Frequently Asked Questions
Q.How long will my surgery last?
A. Surgery normally lasts one to two hours. Time often depends on your needs and anesthesia. You may also be in the recovery room one to two hours post-surgery.
Q. What are the major risks?
A. Infection and blood clots are two serious complications. To help avoid these complications, your surgeon will use antibiotics and blood thinners during and after surgery. Surgeons also take special precautions in the operating room to reduce the risk of infection. Most surgeries are without complications.
Q. When can I get up?
A. You are encouraged to get up the day of surgery with the help of your physical therapist.
Q. When can I shower?
A. You can shower the day after surgery with assistance, as ordered by your surgeon.
Q. Will the surgery be painful?
A. You will have discomfort following the surgery, but we will try to keep you as comfortable as possible with pain medicine, proper positioning, and ice.
Q. How long will I be in the hospital?
A. Most patients spend one day in the hospital. Typically home health PT is set up at discharge.
Q. What if I live alone? Will I need help at home?
A. Please arrange to have help from family or friends after surgery. If you qualify, a home health PT will see you at home as prescribed by your surgeon. Your preparation before surgery can often minimize the amount of help needed afterwards. Take time to do your laundry, put clean linens on the bed, prepare simple meals, and have the house cleaned.
Q. Will I need a walker or cane?
A. Hip and knee replacement patients will need a walker and will progress to a cane as your functional status allows.
Q. Will I need special equipment after a joint replacement?
A. Hip replacement patients may need an elevated toilet seat, tub transfer bench, grab bars, and other adaptive equipment to use at home.
Q. Can I drive after surgery?
A. No, you cannot drive immediately after surgery or while you are taking pain medicine. Your physician will advise you at your two-week visit on when to begin driving.
Q. When can I return to work?
A. Typically four to six weeks are needed to recover from surgery. It can also depend on your job demands.

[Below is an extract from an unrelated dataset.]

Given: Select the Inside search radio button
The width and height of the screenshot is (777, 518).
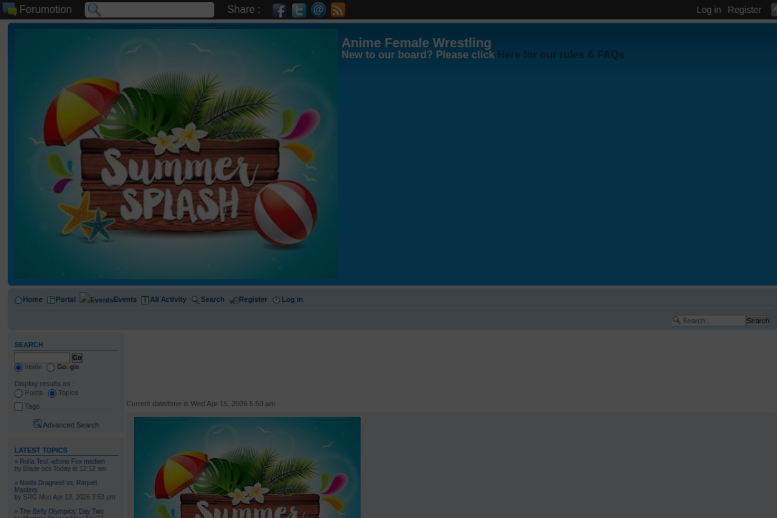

Q. When can I play sports again?
A. Low impact activities are encouraged after surgery. These include walking, golfing, swimming, bowling, gardening, dancing, and biking. High impact activities like running and basketball are discouraged. Consult with your surgeon for specific instructions regarding your activity level.

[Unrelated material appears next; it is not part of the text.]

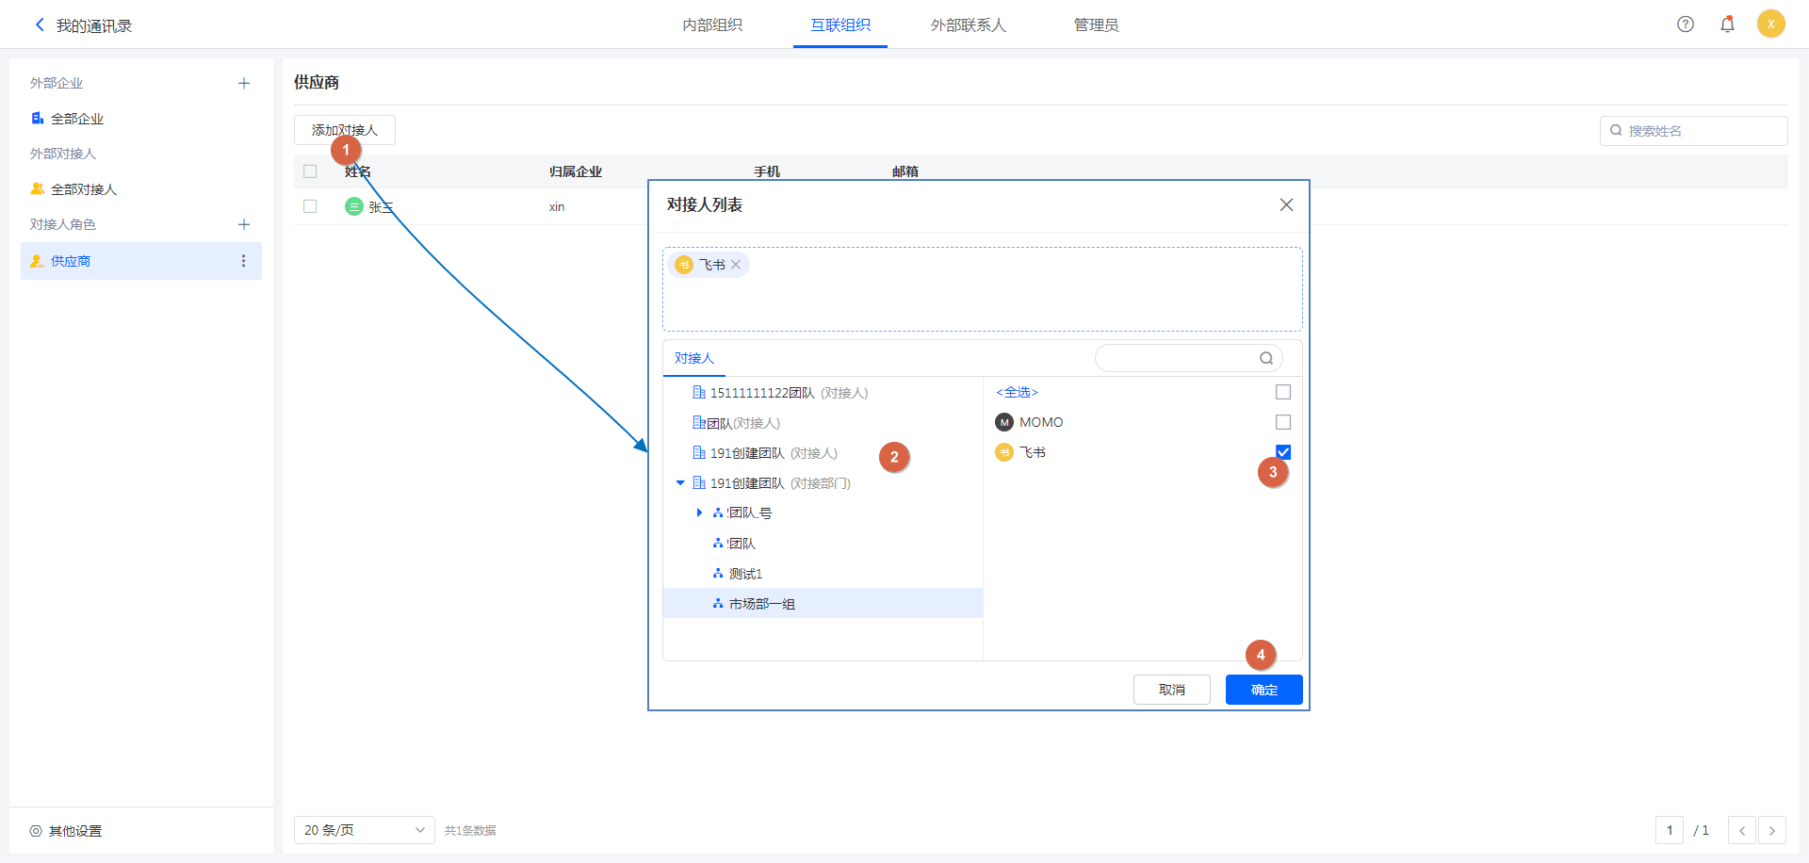Click the 确定 button
The image size is (1809, 863).
[1263, 690]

Q. When can I have sex after hip replacement surgery?
A. Sex is not recommended immediately after surgery. When comfortable, sexual activity can often resume safely. For hip replacement, remember to follow your hip precautions to prevent dislocation.
Q. Will my new joint set off security sensors when traveling?
A. Your joint replacement is made of a metal alloy and may or may not be detected when going through security devices. Your surgeon’s office can give you a card that indicates you have a surgical prosthesis which may set off a security sensor.